I came across this gorgeous design for a vacation home in northern Portugal this morning, and was absolutely inspired by its display of creativity, efficiency and relative affordability:
The structure, designed by architect Alvaro Leite Size Vieira, is certainly luxurious, with three bedrooms, a small outdoor pool and other amenities. But it also works in harmony with the natural environment, not only aesthetically – reflecting the curve and grade of the hillside – but also practically, optimizing access to natural sunlight with south-facing orientation, and benefiting from natural cooling resulting from its position within the ground.
But as far as luxury homes go, it's not completely inaccessible: According to the bloggers at New York WTF, the house was built for the equivalent of $150,000 U.S. dollars.
It's this kind of thinking that gives me hope for an end to a culture that is quite nearly its opposite:
Photo credit: Casa Tolo photos by Fernando Guerra.
Thanks to our friends at Slow Home for sharing the McMansion video with us!
Julia, if we were to build more of these, would our civilization become more - or less - sustainable?
As much as I love concepts like these, it still looks like a bunker.

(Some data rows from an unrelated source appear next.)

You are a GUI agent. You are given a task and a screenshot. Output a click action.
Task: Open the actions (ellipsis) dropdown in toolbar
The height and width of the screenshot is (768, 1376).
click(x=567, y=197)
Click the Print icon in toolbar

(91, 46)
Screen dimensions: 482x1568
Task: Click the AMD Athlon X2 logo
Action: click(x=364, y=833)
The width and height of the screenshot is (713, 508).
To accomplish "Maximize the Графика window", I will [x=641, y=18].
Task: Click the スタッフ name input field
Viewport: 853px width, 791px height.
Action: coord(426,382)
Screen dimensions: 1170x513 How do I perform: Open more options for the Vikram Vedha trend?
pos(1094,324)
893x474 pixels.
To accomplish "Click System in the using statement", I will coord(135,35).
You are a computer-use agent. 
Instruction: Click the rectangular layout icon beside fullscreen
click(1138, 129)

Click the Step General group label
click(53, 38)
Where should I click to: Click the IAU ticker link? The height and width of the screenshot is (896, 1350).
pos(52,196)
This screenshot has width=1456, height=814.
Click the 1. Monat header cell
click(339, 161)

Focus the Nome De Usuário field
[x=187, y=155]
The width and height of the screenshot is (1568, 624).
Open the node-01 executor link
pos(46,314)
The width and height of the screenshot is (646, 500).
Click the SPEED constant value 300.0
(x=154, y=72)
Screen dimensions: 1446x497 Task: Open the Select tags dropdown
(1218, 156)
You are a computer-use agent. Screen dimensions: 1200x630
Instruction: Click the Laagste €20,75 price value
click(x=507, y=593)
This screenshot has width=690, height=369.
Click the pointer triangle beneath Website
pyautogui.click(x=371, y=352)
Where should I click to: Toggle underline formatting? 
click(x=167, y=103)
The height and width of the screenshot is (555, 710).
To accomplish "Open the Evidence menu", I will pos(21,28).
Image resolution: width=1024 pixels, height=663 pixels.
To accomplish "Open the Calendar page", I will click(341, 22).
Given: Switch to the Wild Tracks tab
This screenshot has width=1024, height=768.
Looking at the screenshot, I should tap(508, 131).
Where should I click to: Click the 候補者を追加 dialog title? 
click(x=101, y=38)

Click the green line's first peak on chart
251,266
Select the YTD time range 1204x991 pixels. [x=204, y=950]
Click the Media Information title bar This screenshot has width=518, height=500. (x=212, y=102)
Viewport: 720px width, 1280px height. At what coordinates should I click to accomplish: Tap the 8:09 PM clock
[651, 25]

If you have good legs and lungs:)))))
othereise: where are the roller stairs and elevators???
it is a creative design:)
that this home even appears on this website shows that we have more to learn about sustainability. though beautiful in its own right, it likely contains over 100 cu yards of concrete, a very energy and carbon intensive material. I would suggest that the fascination with concrete and steel is not grounded in much understanding of the impact of these materials with our 6 billion and growing numbers.
Looks ... nice, but personally I'd prefer a cute little cob or strawbale cottage nestled in a garden.